Cummings hizo una seña con la cabeza al pasajero que iba a su lado.

– Esa es una pregunta para… humpf… nuestro geólogo.

Filipe se movió en el asiento.

– No lo sé muy bien -reconoció-. He oído decir que Ayers Rock formaba parte del fondo del océano, hace unos quinientos millones de años. Pero no conozco en detalle la historia geológica de esta formación.

– ¿Y cómo se explica el extraño fenómeno de las variaciones de color? ¿Eh?

– Bien, como ya ha dicho James, la montaña es de arenisca, ¿no? Pero también está impregnada de otros minerales, no sólo arenisca. Las variaciones de color se deben justamente a la acción de un mineral en particular, el feldespato, que tiene la propiedad de reflejar la luz. Creo que es eso lo que crea la impresión de que la piedra irradia luminosidad. El color rojo, ese matiz herrumbroso del rojo, se debe a la oxidación. -Apreció el aspecto exótico del monolito situado enfrente-. De cualquier modo, no hay duda de que este monstruo es realmente misterioso.

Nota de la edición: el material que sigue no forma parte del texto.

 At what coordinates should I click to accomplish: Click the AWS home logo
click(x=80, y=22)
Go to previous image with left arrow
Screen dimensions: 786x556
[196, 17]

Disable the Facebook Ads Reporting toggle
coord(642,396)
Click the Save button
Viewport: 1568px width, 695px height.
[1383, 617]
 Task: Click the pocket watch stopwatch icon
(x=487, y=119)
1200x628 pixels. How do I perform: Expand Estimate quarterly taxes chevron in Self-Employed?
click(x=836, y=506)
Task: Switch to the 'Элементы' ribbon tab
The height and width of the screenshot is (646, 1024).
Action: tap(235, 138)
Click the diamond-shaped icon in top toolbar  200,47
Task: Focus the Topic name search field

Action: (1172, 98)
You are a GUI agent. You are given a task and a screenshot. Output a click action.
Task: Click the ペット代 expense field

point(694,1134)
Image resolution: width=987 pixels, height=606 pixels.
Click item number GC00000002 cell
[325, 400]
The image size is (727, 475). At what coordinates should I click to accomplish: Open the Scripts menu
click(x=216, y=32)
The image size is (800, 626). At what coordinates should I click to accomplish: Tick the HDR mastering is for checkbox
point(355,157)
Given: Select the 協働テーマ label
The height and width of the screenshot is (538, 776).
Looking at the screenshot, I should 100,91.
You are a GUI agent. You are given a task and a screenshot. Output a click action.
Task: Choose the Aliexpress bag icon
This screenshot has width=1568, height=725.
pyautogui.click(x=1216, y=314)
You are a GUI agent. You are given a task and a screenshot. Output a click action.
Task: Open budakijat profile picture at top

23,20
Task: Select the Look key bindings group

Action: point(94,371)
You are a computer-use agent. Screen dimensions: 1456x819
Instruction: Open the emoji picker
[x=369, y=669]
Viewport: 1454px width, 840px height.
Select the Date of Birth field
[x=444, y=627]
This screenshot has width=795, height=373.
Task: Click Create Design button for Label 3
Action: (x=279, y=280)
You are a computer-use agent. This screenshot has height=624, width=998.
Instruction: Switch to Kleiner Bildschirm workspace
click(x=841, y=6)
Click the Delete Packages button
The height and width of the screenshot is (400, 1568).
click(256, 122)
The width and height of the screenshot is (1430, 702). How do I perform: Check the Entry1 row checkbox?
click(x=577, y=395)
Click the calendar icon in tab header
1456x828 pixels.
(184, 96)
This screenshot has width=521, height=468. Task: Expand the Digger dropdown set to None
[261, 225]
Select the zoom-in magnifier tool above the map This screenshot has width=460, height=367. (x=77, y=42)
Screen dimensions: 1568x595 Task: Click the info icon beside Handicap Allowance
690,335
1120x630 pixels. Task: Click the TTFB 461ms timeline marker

– ¿Y qué dicen los aborígenes?

Cummings retomó la palabra.

– Oh, ellos tratan a Uluru como si fuese Dios en persona -exclamó-. Creen que la montaña es hueca por dentro y tiene una fuente de energía a la que llaman… humpf… tjukurpa.

– ¿Qué quiere decir esa palabra?

– Tiempo de sueño. Es una especie de historia aborigen sobre la creación del universo y de los hombres. Creen que cada acontecimiento deja una especie de… humpf… vibración en la tierra, un poco como las plantas dejan una imagen de sí en las semillas que liberan. -Hizo un gesto en dirección a la montaña-. Uluru sería el eco de la Creación y, según ellos, está poblado… humpf… por espíritus ancestrales.

– No me digas.

El inglés miró alrededor.

– ¿Ves este desierto en el Red Centre de Australia? Todo esto está lleno de lugares sagrados para los aborígenes. -Señaló otra forma rocosa, más lejos, a la derecha, una mera protuberancia de cumbres redondeadas al filo del horizonte-. Aquélla, por ejemplo, es otra… humpf… formación sagrada. Son las Olgas, pero los aborígenes las llaman Kata Tjuta.